What disgusted me was neither the sight nor the stench, but heaps of plastic leftovers from the otherwise completely consumed carcasses. Cattle and other herbivores accidentally consume tonnes of plastic while grazing around human settlement areas, and that obviously does not get digested. This continues to deposit in their stomach/intestine till death. The dead cattle from surrounding villages are dumped here at the feeding site. While the skin, flesh and bones are eaten by vultures and other scavenging animals, the plastic remains unconsumed (hopefully) and non-degraded. 

I was so overwhelmed by the sight that I totally missed taking images of those mounds of poison, which I could have otherwise shared in this blog. Plastic menace is a big problem and this reality strikes you even harder here. 

After spending an hour inside the reserve, we were slowing down our vehicle to fill the camera memory card with some flight shots of griffin vultures soaring above. Suddenly, the driver jammed the brakes to bring the vehicle to a screeching halt. Wait, what!? I shouted in panic, barely holding on to my camera equipment. There it was, an obstacle over three feet tall – the mighty Cinereous. 

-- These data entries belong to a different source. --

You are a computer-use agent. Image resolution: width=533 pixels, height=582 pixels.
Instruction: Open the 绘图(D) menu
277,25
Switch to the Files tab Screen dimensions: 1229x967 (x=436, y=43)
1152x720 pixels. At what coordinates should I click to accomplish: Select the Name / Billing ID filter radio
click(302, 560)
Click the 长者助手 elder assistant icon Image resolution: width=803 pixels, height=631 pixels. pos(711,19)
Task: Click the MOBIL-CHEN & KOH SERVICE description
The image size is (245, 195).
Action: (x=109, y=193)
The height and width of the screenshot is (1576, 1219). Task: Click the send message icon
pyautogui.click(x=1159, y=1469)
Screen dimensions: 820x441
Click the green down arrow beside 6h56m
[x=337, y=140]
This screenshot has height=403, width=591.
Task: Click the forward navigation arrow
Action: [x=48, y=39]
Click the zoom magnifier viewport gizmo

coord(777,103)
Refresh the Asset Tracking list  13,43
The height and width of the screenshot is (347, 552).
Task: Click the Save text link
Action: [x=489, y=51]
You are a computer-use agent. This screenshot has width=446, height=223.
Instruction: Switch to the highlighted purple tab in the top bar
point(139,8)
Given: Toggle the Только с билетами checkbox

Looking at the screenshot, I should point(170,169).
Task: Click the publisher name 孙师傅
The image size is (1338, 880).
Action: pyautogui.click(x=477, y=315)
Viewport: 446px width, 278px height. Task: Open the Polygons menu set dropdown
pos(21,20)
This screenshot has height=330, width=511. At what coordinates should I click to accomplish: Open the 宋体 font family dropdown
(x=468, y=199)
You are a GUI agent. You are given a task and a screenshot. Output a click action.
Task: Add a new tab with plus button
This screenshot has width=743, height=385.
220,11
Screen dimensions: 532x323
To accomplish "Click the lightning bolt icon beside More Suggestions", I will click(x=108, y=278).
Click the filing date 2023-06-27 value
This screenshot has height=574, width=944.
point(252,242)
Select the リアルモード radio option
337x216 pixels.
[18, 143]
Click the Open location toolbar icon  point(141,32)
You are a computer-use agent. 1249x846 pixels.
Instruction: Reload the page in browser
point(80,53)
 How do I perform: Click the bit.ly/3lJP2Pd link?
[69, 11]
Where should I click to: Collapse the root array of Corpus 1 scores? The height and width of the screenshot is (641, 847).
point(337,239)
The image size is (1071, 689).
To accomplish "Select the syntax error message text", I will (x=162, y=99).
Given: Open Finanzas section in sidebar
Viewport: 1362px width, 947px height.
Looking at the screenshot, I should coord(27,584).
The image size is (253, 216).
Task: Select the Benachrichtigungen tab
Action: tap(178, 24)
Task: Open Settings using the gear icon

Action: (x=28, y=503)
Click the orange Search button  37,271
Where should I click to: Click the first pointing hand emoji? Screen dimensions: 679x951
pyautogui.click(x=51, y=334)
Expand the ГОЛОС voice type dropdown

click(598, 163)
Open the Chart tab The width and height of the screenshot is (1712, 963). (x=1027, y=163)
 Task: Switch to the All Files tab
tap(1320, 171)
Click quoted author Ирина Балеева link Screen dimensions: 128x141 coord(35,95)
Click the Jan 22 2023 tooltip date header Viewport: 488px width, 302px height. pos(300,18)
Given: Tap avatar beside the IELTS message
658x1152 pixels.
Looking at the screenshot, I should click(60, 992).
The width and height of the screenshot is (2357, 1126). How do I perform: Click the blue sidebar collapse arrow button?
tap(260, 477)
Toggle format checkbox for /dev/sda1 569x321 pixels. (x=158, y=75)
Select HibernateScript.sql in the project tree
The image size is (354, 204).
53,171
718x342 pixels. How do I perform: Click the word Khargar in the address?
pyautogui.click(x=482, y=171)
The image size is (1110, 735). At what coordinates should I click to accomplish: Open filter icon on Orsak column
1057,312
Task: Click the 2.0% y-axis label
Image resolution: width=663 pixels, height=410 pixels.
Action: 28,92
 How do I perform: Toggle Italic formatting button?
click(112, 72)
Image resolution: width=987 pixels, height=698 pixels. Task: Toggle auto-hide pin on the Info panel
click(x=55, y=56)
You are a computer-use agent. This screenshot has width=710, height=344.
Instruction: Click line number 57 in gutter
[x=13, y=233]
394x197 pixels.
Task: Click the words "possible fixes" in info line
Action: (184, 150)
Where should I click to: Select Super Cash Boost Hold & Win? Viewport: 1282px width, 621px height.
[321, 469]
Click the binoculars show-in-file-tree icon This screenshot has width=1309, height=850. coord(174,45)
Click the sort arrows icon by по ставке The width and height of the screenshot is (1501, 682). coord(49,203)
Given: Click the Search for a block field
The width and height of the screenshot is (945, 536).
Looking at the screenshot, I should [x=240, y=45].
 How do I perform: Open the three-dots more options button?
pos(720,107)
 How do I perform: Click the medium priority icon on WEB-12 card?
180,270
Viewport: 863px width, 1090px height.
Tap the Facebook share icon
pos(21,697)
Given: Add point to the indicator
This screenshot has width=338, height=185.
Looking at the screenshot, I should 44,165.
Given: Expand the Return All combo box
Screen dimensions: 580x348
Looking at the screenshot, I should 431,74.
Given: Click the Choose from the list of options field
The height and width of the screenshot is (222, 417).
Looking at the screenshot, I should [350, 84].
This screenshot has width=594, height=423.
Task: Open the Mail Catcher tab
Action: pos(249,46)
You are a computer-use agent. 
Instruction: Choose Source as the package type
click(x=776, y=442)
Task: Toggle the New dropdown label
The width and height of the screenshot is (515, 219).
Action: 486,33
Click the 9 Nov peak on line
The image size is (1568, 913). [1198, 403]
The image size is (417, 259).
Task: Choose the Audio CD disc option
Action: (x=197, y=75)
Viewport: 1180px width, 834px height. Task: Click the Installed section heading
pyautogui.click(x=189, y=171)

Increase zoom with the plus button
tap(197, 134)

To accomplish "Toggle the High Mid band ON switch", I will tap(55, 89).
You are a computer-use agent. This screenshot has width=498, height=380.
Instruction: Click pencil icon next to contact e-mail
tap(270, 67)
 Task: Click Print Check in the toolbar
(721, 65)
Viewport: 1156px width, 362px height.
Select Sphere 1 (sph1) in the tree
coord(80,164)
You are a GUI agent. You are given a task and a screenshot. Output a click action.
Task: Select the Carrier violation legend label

Portrait of a Cinereous Vulture

Both, the vulture and we, were taken by surprise. Having taken a sharp turn on this track just a few minutes ago, we didn’t expect an extremely sensitive vulture to appear here, right in front of us. After a brief moment, our eyes met and the mighty monk decided to take off..

Cinereous Vulture – about to take-off

I will treasure this experience and images from this series for a long time.

Also known as monk vultures, these massive birds visit the subcontinent during winters to avoid harsh weather in Northern Asia. They are huge and one of the world’s heaviest flying birds.

Thanks to habitat destruction and other human infused threats, the Cinereous Vulture is classified as ‘Near Threatened’ today and staring at a risk of extinction. If action based conservation efforts aren’t employed soon enough, the take-off of the Cinereous vulture will not merely be migratory anymore but a permanent one, from our planet.

Vultures are a backbone of the ecosystem and their disappearance or even reduction in population has direct correlation with the risk of epidemic outbursts. So if not for them, let us at least conserve them for us.